Please repeat the whole listing exactly, but leave out any picture it holds.

**RECORD SET:**
——
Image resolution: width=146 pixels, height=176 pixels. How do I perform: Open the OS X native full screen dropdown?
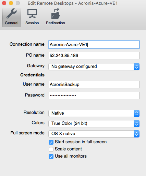pos(94,134)
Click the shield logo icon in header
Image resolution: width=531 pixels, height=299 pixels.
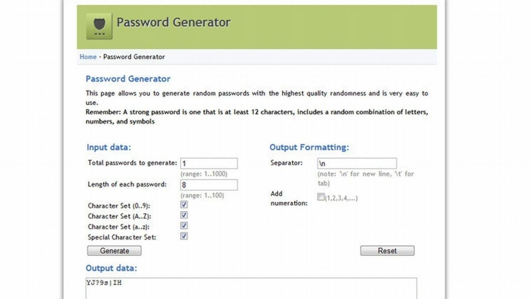[99, 27]
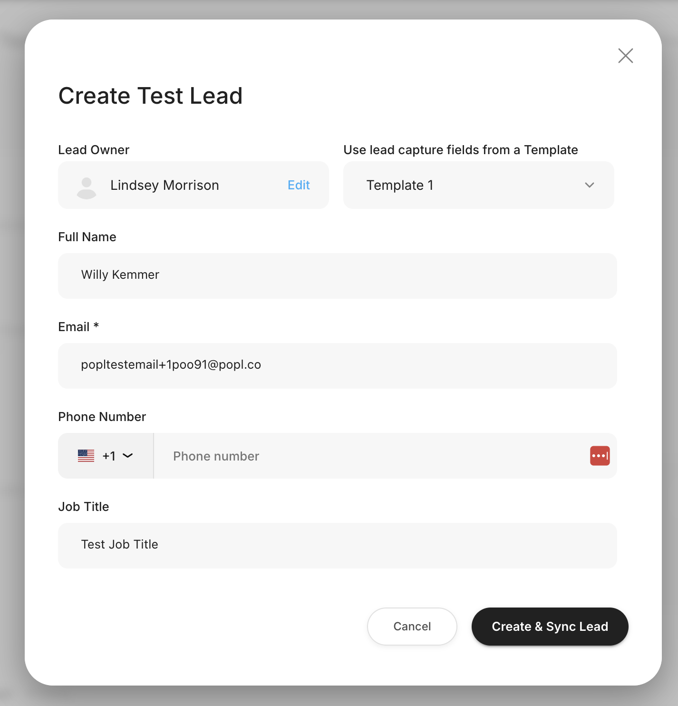678x706 pixels.
Task: Click Create & Sync Lead
Action: [x=550, y=626]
——
**ANSWER AREA:**
Image resolution: width=146 pixels, height=176 pixels. How do I perform: Open the OS X native full screen dropdown?
pos(94,134)
Click the shield logo icon in header
Image resolution: width=531 pixels, height=299 pixels.
[99, 27]
678x706 pixels.
Task: Click Create & Sync Lead
Action: [x=550, y=626]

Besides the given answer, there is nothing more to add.